Sunday, January 25, 2009
A Toast To My Captain
Here’s to you, Fred. Your wisdom has been passed to thousands of students. A few of them might match your intellect, but I doubt any of us could measure up. You taught chemistry, biology, sailing, woodworking, engineering, metallurgy, machine shop, engine repair, boat building, epoxy impregnated fiberglass construction, celestial navigation… the list goes on. And all of that was just to me! How long a list would we create if all your students were polled? You taught me subjects which I was explaining to you. Your probing questions and insightful mind made me think deeply about my own field. Your curiosity was infectious. We are all better for having been your students.
What patience you had! To teach teenagers navigation on long sails. To insist we could not leave the dock until everyone could tie a bowline behind their back. To clean up the mess and fix the mistakes as we learned. I am still amazed that you would allow us to take the helm while you slept. Your trust and acceptance of our failures is the example I hold myself to as I teach others what I know. Oh, not that your growl was never heard! You were quick to correct. The snarl of the Captain kept us striving for perfection. But, after the growl came the gruff order to “try again, Laddie”. Your satisfaction when we got it right was the best reward.

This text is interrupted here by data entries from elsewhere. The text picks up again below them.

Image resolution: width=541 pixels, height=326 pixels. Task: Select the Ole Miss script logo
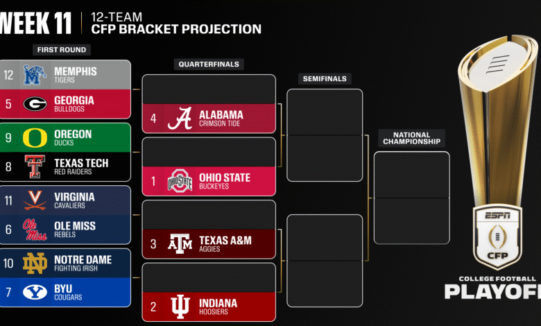pos(35,229)
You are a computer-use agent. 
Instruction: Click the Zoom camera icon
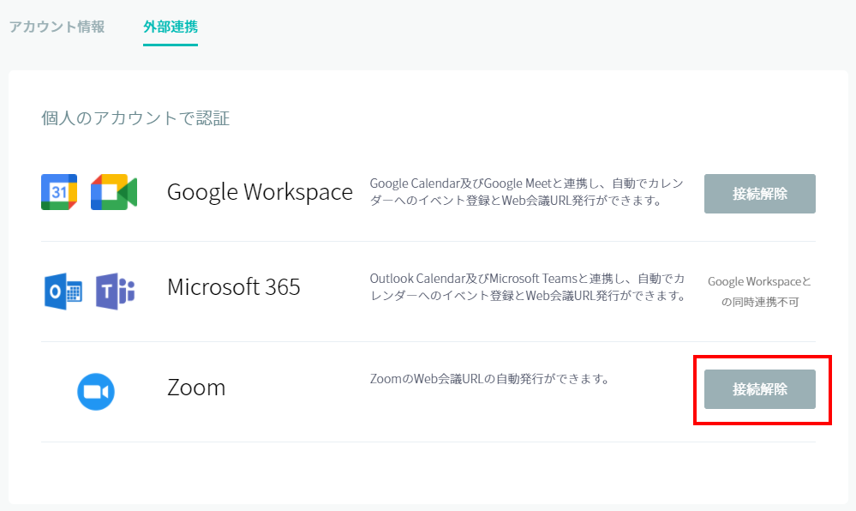(96, 392)

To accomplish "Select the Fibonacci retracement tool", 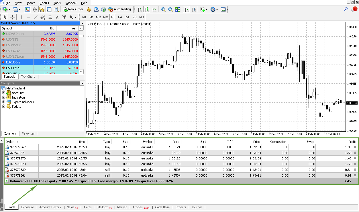I will (50, 17).
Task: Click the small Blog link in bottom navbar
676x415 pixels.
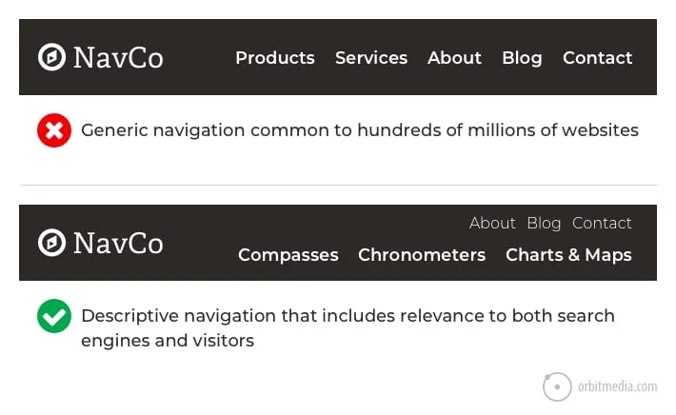Action: click(544, 223)
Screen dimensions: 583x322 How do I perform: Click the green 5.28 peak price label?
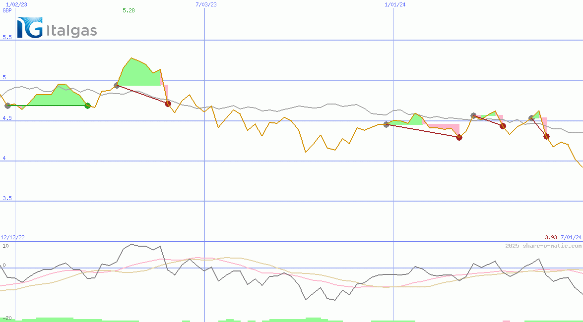click(129, 10)
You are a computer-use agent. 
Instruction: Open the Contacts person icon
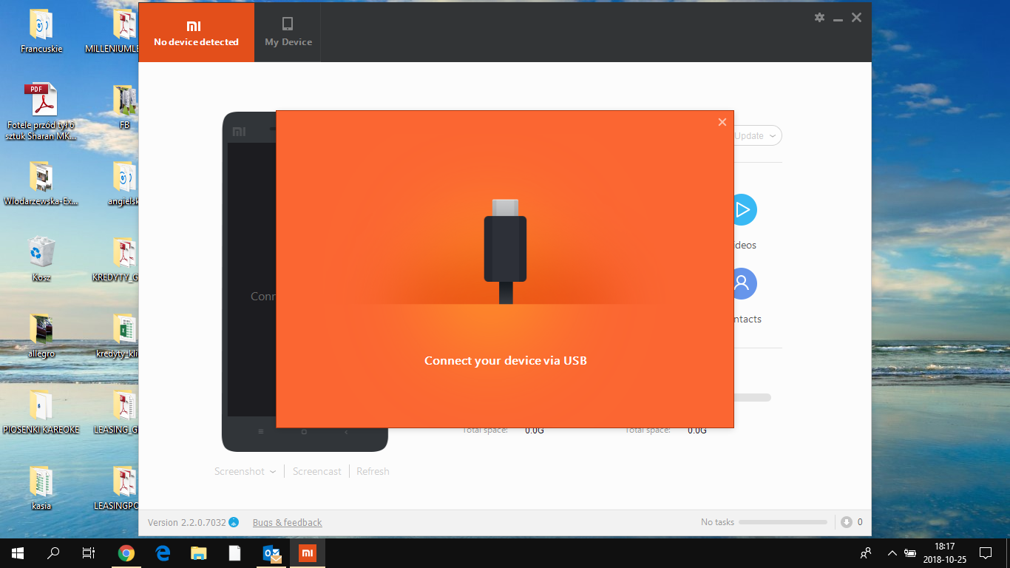click(742, 284)
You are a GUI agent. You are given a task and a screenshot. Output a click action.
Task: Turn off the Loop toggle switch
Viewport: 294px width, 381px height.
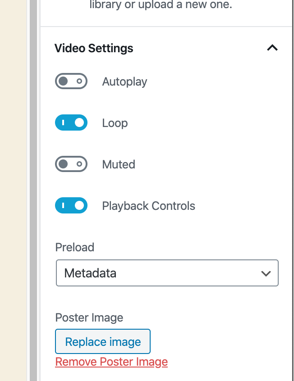(71, 123)
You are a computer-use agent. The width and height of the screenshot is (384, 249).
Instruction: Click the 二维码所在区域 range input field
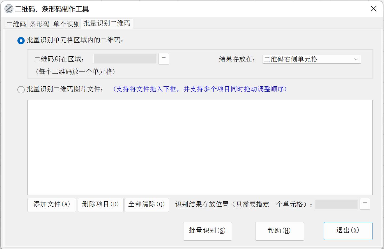(125, 59)
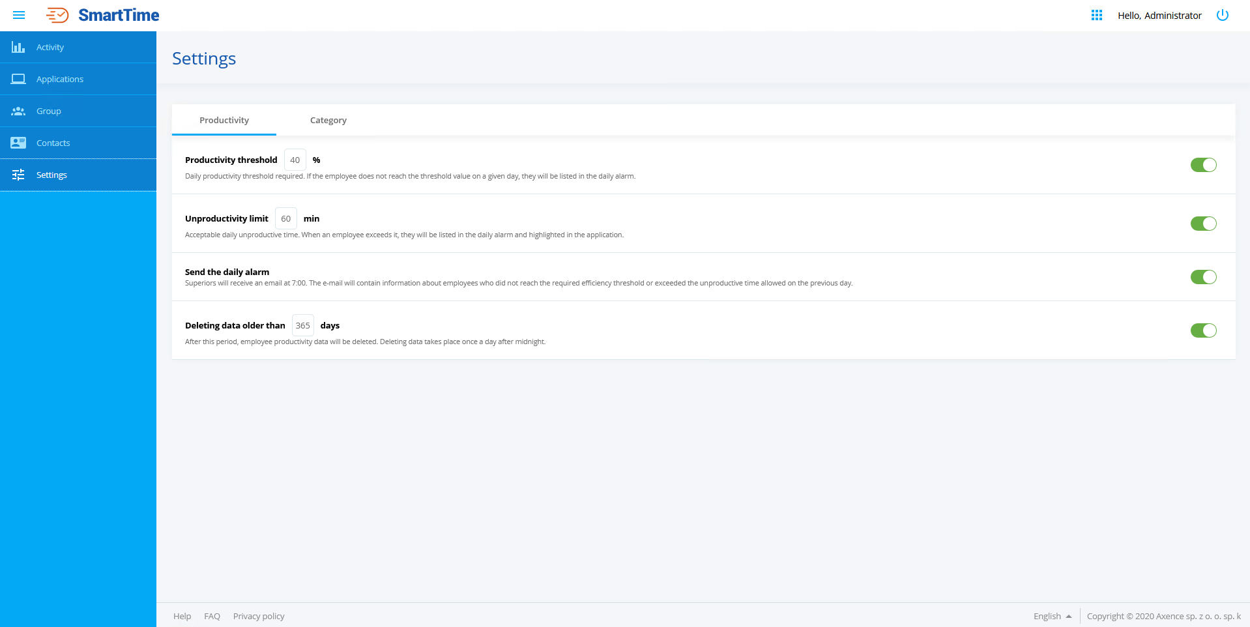Turn off the Unproductivity limit switch
This screenshot has height=627, width=1250.
coord(1203,224)
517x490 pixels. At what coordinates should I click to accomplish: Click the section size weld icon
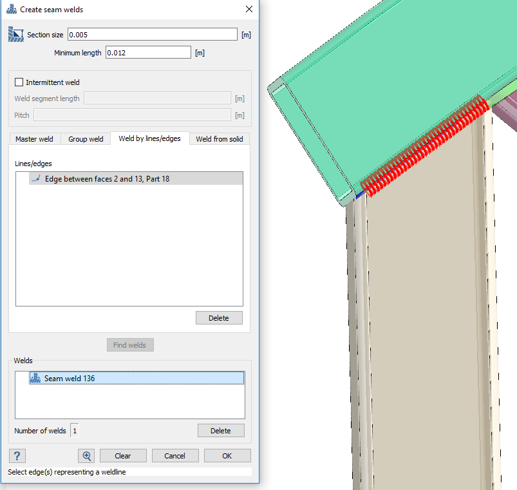[16, 34]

You taught me to be prepared. You always had the spare part or the material to make it. The clutter in your shop and garage was the result. In that clutter, you could find the exact piece you remembered saving five years ago. How did you do that? I believe there are enough spare parts on Hekla to rebuild her should she ever break on some remote shore. The boat yard may not understand, but all of us who saw you pull the proper fitting from the bilge learned a lesson.
From you I learned not to fight the storm. The storm will always win. Secure your lines, shorten your sails and wait. The storm will pass and the world will settle down. There is no reason to batter yourself and your boat trying to maintain speed. Have patience, Boyo. Just slow down. You taught it is not failure to heave to for awhile, it is wisdom. I still fight the impulse to push too hard, but when I do, I hear your voice.
Thank you, Fred. I can never repay all you gave me. I can only try to pass to others the lessons you taught. Your storms are behind you. I wish you clear skies, fair winds and deep water. I learn from you still.